• ZIEL DER ÜBUNG:
Nenne für jeden Beitrag im Forumsthread zum Dialer DIAL/Generic den angegebenen Verfasser und das Datum, in der Reihenfolge der Beiträge.

• LESETEXT:
# DIAL/Generic lässt sich nicht entfernen



## Anonymous (26 September 2004)

Hallo zusammen.

Habe bei mir Ad Aware laufen lassen und dann ging auf einmal ein Fenster von Antivir auf. Da steht dann folgendes:


C:\DOKUME~1\ALEX\LOKALE~1\TEMP\AAWTMP\C60656\17471B\C&C GENER„LE - DIE STUNDE NULL.EXE

Enthält Signatur eines kostenverursachenden Einwahlprogrammes DIAL/Generic (Dialer)

Leider hat es nichts gebracht auf Bertroffene Datei löschen usw zu klicken. wenn ich "C:\DOKUME~1\ALEX\LOKALE~1\TEMP\AAWTMP\C60656\17471B\C&C GENER„LE - DIE STUNDE NULL.EXE" unter suchen eingebe öffnet sich auch dieses Antivir Warnfenster.

Wie wird man dieses scheiss Teil los? :-(

Hoffe jemand kann mir helfen.

Vielen Dank,ALEX


----------



## KatzenHai (27 September 2004)

"C&C Generäle - Die Stunde Null" ist eine Ausgabe von Command & Conquer  - mir scheint dein Problem nicht wirklich eines zu sein.

Gibt es bei dem Spiel eine Online-Version (Gruppenspiel)?


----------



## Anonymous (27 September 2004)

nein spiele mit dem spiel nicht online oder so.

[Gespeicherte Einträge]

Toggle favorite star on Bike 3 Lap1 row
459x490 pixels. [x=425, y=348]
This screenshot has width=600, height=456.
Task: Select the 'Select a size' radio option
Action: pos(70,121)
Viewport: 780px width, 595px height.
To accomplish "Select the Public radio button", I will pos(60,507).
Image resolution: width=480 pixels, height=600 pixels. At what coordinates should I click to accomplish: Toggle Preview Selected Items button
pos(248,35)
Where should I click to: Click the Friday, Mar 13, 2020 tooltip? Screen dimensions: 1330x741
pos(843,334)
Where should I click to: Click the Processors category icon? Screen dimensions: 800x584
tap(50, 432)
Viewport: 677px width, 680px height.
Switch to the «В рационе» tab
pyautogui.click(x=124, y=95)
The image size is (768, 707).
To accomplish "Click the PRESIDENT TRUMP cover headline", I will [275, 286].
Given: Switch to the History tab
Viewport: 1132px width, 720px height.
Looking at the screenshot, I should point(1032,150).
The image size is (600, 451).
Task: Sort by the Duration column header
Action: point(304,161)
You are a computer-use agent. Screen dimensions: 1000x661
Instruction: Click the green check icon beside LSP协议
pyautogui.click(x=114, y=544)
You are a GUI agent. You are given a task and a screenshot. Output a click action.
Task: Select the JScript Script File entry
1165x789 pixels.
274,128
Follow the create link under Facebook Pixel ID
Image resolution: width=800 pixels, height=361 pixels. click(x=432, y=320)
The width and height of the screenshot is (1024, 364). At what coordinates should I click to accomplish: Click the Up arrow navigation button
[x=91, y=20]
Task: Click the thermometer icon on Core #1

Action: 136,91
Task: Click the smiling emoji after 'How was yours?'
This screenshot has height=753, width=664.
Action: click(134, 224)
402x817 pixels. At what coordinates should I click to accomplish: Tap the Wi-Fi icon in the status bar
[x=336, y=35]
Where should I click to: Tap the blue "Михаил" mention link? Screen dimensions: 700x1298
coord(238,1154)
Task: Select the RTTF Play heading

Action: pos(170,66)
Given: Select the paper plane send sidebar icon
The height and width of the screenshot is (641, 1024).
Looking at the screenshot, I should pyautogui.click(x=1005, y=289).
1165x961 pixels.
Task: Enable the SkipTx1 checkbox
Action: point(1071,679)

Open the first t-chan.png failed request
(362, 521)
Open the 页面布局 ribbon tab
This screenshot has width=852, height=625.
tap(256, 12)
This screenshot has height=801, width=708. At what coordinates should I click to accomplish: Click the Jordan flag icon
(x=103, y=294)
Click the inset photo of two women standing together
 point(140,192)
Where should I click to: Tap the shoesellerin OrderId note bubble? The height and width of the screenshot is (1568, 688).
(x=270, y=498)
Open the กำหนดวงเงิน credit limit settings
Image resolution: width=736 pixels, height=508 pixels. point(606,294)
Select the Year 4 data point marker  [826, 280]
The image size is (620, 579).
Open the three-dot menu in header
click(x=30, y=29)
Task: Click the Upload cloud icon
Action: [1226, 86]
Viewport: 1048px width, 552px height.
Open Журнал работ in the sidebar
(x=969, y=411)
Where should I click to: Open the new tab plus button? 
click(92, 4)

• LÖSUNG:
1. Anonymous, 26 September 2004
2. KatzenHai, 27 September 2004
3. Anonymous, 27 September 2004